**ENTRIES SUPPLIED**
::::::
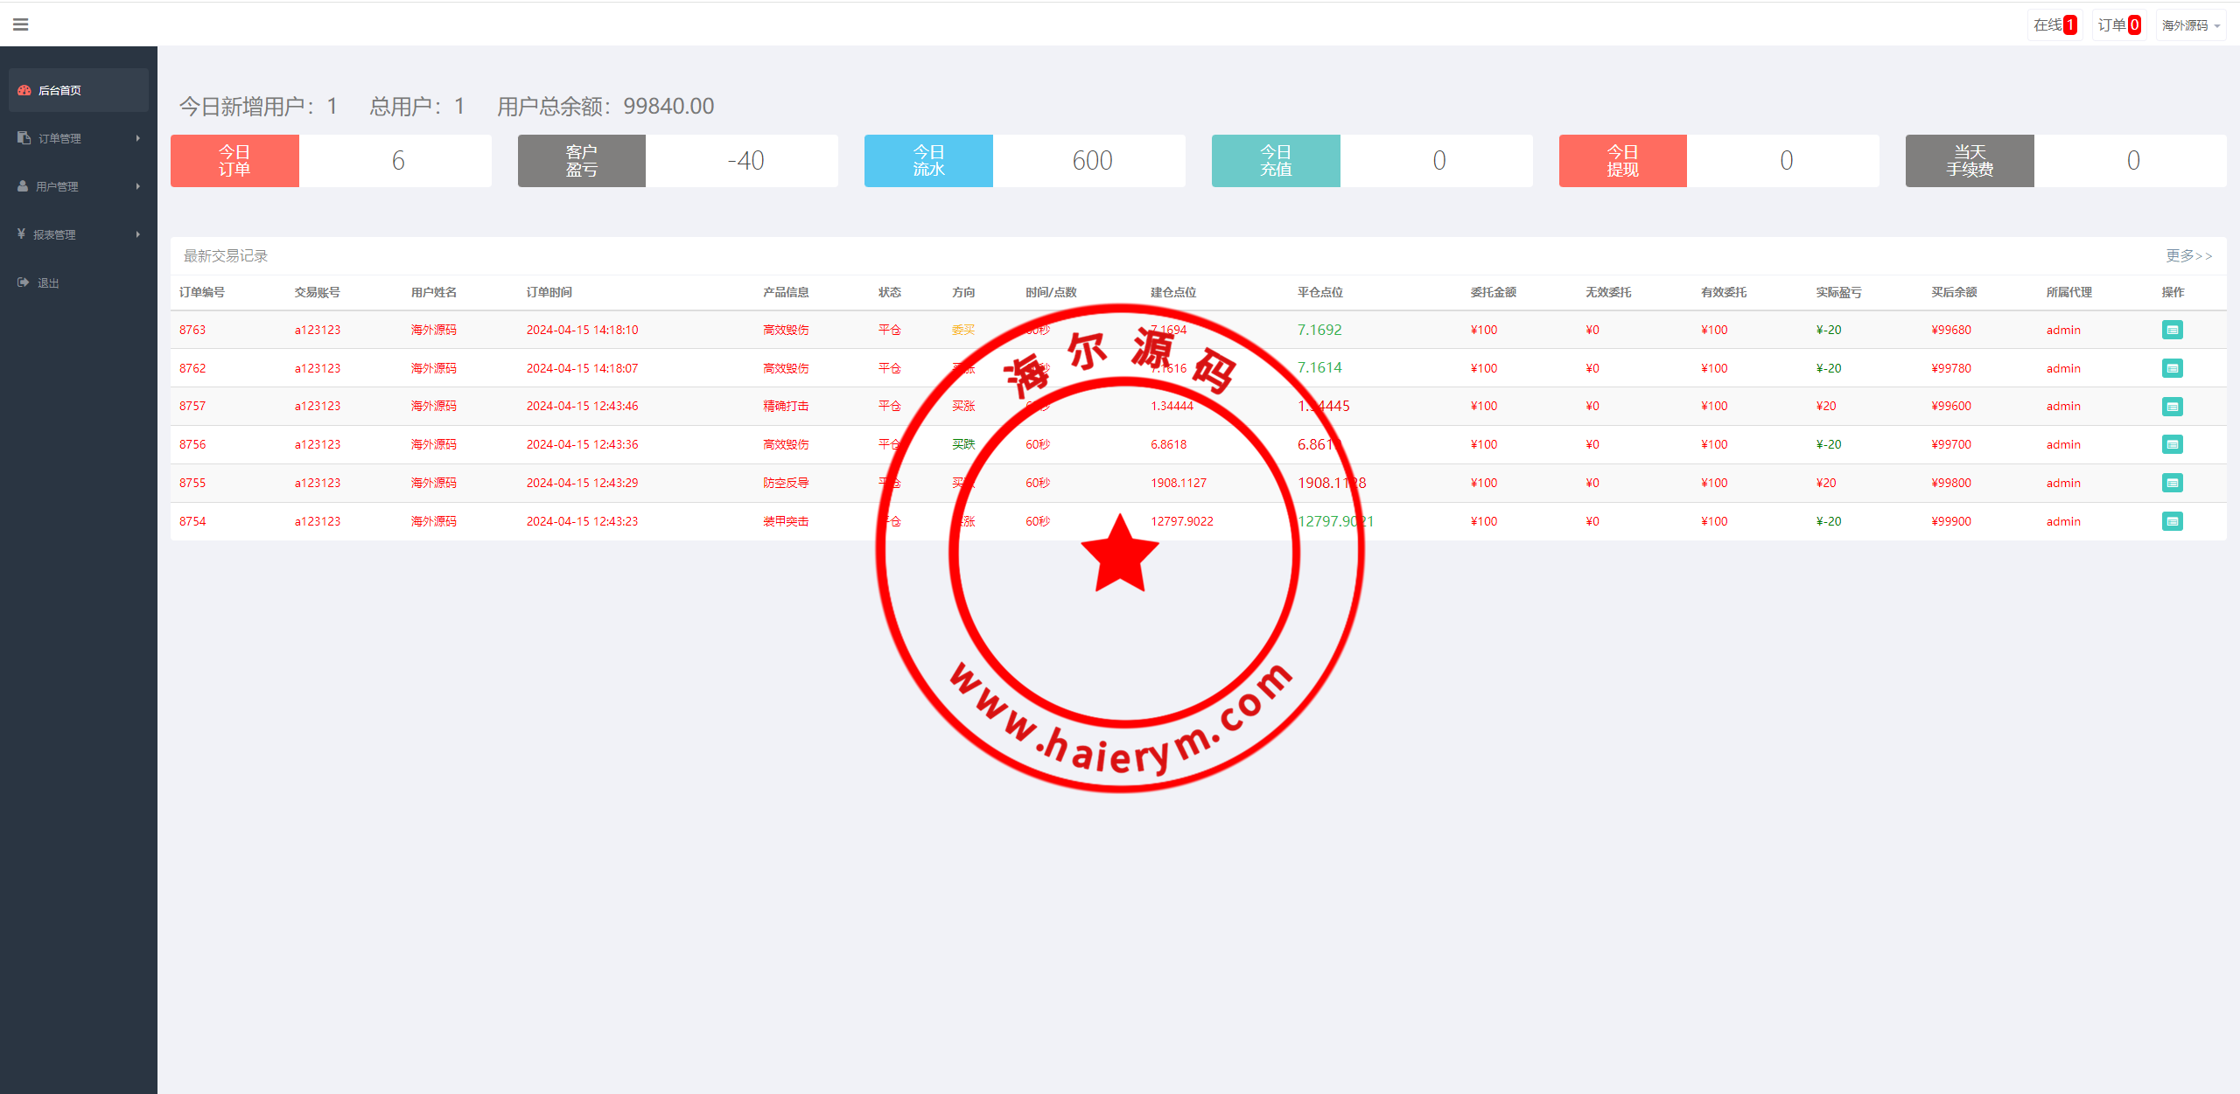Open details icon for order 8756
Image resolution: width=2240 pixels, height=1094 pixels.
pos(2172,444)
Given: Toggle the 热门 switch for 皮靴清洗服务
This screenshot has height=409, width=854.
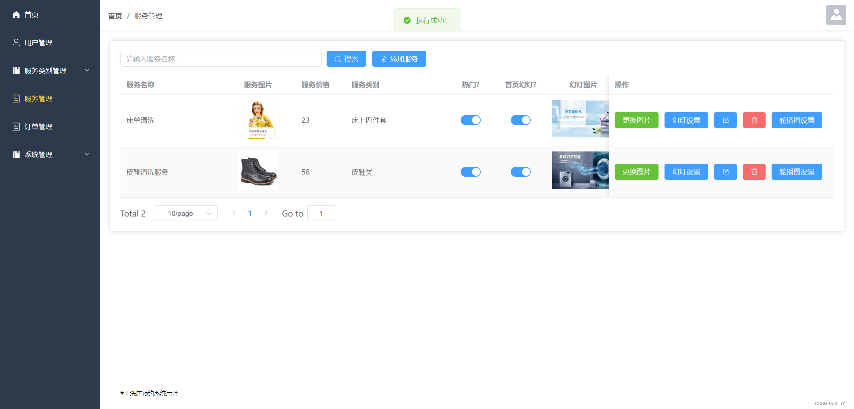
::::::
**WHAT THIS TASK INVOLVES**
Every line from the one containing "Given: Toggle the 热门 switch for 皮靴清洗服务" through the end of the entries above, both included, should be extracted exactly, with pictures left out.

**YOUR SOLUTION**
Given: Toggle the 热门 switch for 皮靴清洗服务
This screenshot has height=409, width=854.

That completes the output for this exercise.